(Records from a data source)
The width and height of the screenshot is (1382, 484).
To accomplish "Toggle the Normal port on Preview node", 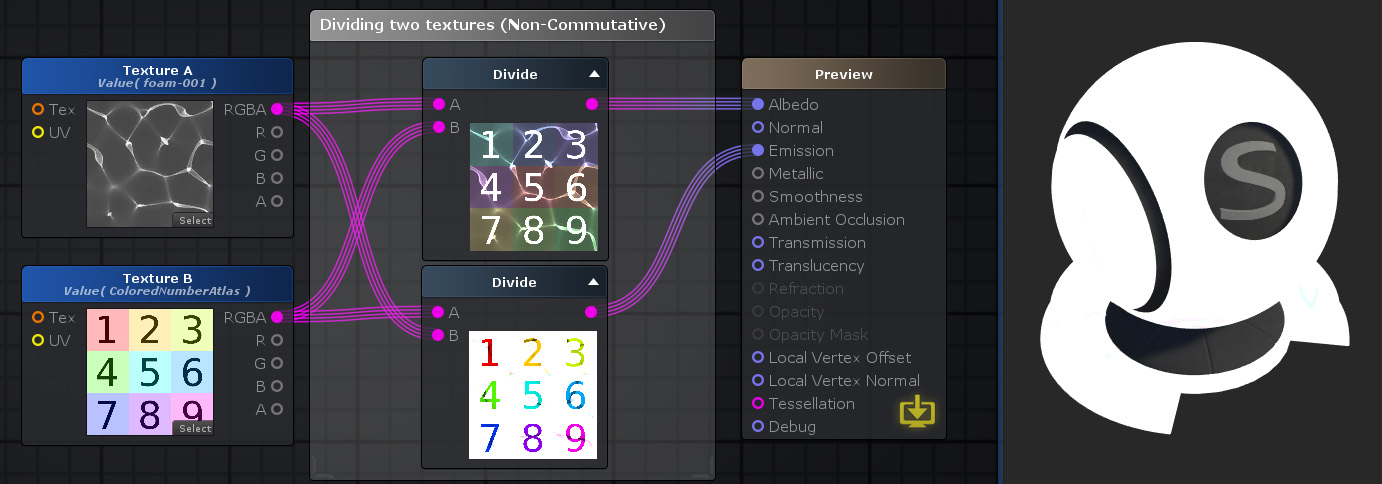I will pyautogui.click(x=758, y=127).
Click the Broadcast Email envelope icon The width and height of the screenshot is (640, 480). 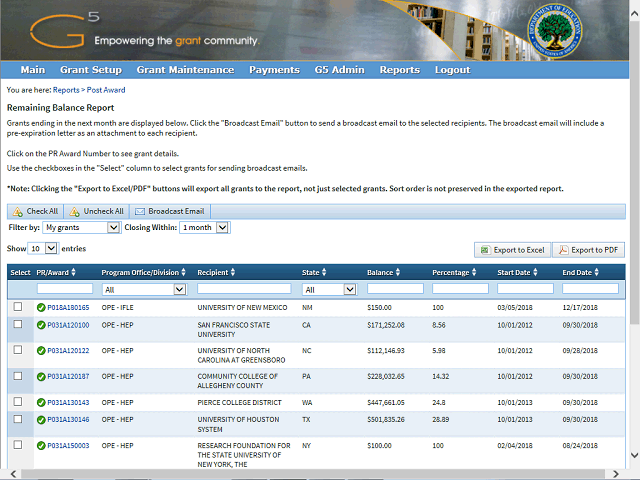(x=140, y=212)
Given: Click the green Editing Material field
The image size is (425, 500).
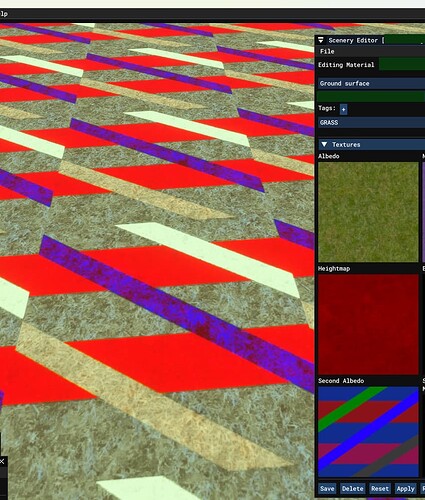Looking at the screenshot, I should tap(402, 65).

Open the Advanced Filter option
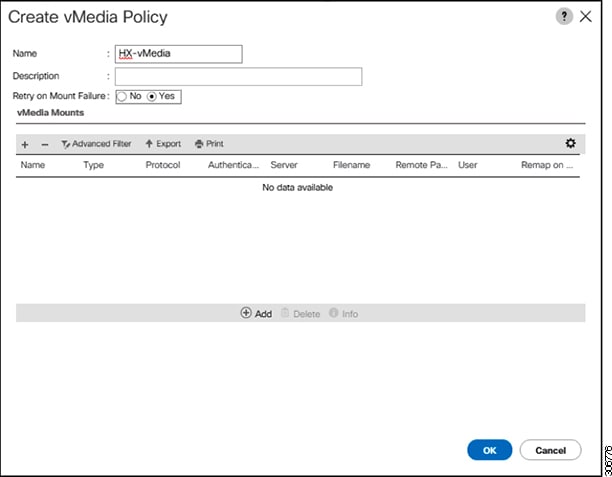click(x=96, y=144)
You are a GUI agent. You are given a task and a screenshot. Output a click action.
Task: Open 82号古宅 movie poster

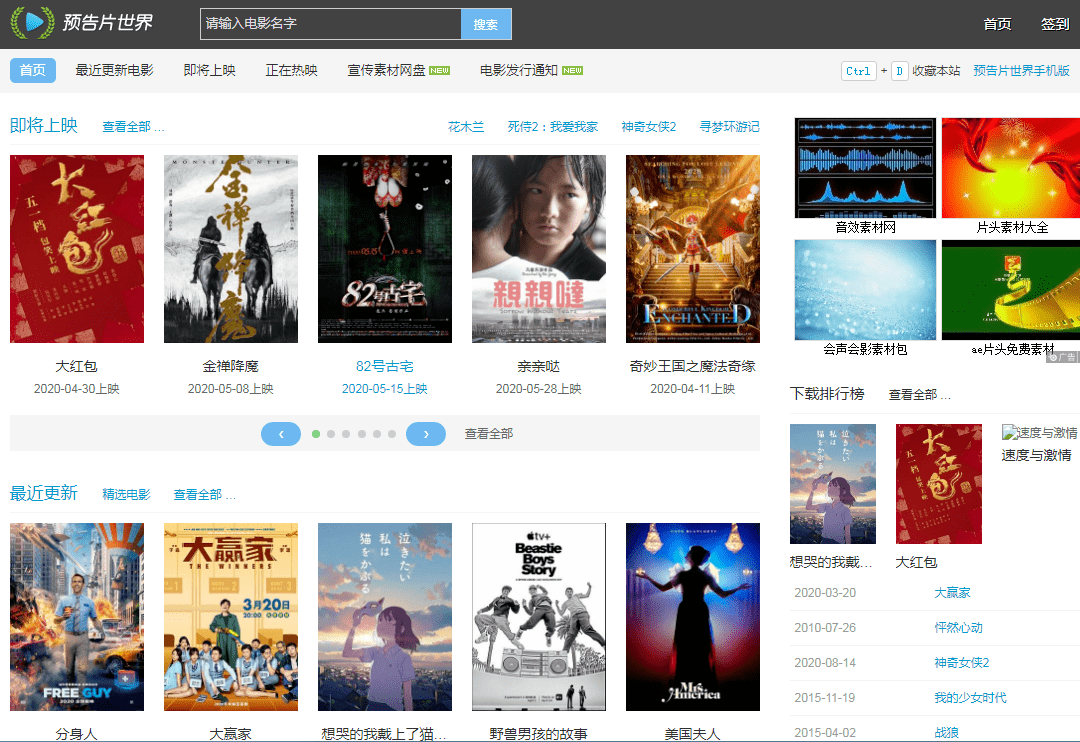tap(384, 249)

> [Exercise requirements] Leaving out the pictures, return exactly the lines from the one that contains "Open the Advanced Filter option" through the last line of the records above, inclusive.

> [Result for this task]
Open the Advanced Filter option
click(x=96, y=144)
You are a GUI agent. You are given a task and a screenshot. Output a click action.
Task: Open 82号古宅 movie poster

tap(384, 249)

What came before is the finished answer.